From the perspective of the document author, a namespace is a prefix you can add to your elements that uniquely identify them. Typically, a namespace corresponds to a Uniform Resource Identifier (URI) of an organization, such as your company's Web address, or that of a specification document. Because these URIs can contain long path names, namespace declarations allow you to create an alias that is a shorthand notation for the fully qualified namespace. For example, I might create a document that sets up the following
xmlns:myNS="http://www.beyondhtml.com"
The xmlns portion of the statement says, "I'm creating an XML namespace." The :myNS is optional and is user defined. When included, this sets up the alias for the longer URI. The portion after the equals sign is the fully qualified URI. So, this statement creates the http://www.beyondhtml.com namespace and assigns it to the alias myNS.
The following shows how the namespace is used:
<myNS:chapter> <myNS:chapterTitle> <myNS:chapterText> ... </myNS:chapterText> </myNS:chapter>
As you can see, prefixing elements with myNS helps to create a unique name for the elements in this document.
In XSL, the <stylesheet> element requires that you set up the XSL namespace that points to a URI. The declaration tells the XML processor that this is an XSL style sheet, not just another XML document. The URI that the namespace points to varies depending on the version of XSL you're using. The current XSL specification requires conforming XSLT style sheets to point to http://www.w3.org/1999/XSL/Transform.
TIP
Note in Listing 2.2 that an alias, xsl, is established. Because the alias is optional, it is unnecessary to include the xsl alias. In fact, because it is user defined, you can choose any alias name you wish. However, xsl is the de facto name used by virtually all style sheet developers.
Also, because the alias is optional, it is not necessary to include it at all. Omitting the alias means you can also omit the xsl: that's prefixed to all XSL element type names.
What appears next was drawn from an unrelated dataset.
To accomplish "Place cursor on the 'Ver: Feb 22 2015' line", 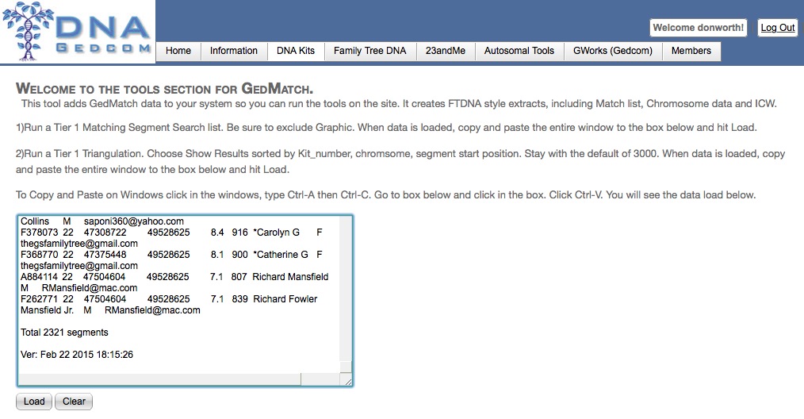I will pos(77,355).
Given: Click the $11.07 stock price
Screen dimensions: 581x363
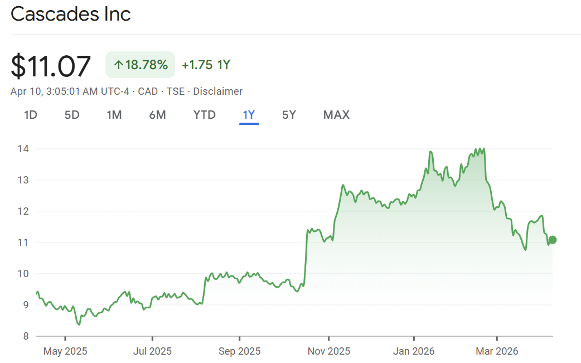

This can save you some typing and eliminate a few hundred bytes from the size of your document. However, be aware that both the source document or your transformation may contain element type names that conflict with XSL's naming conventions. Therefore, it is always prudent to include the xsl alias in your style sheets.
CAUTION
Before the XSL became a W3C recommendation in November 1999, processors were forced to use non-standard URIs in their namespace declarations. If you run into an error when using the current namespace, check the version of XSL processor you are using and consider the following alternative namespaces.
XSL processors that follow the December 1998 working draft use the following namespace definition:
xmlns:xsl = "http://www.w3.org/TR/WD-xsl"
Interim processors (such as MSXML 1) use the following:
xmlns:xsl = "http://www.w3.org/XSL/Transform/1.0"
The November 1999 (current) specification requires the following:
xmlns:xsl="http://www.w3.org/1999/XSL/Transform">
Returning to Listing 2.2, the <stylesheet> element is the root element of the document and is therefore the container for the rest of the style sheet. You will learn about all of the elements that <stylesheet> supports in Chapter 4, "The XSL Transformation Language." However, one important element type is <output>, which allows style sheet authors to specify how they wish the result tree to be output. Currently, you can specify the result tree to be output as XML, HTML, or as text. Listing 2.2 instructs the processor to output the result tree as HTML.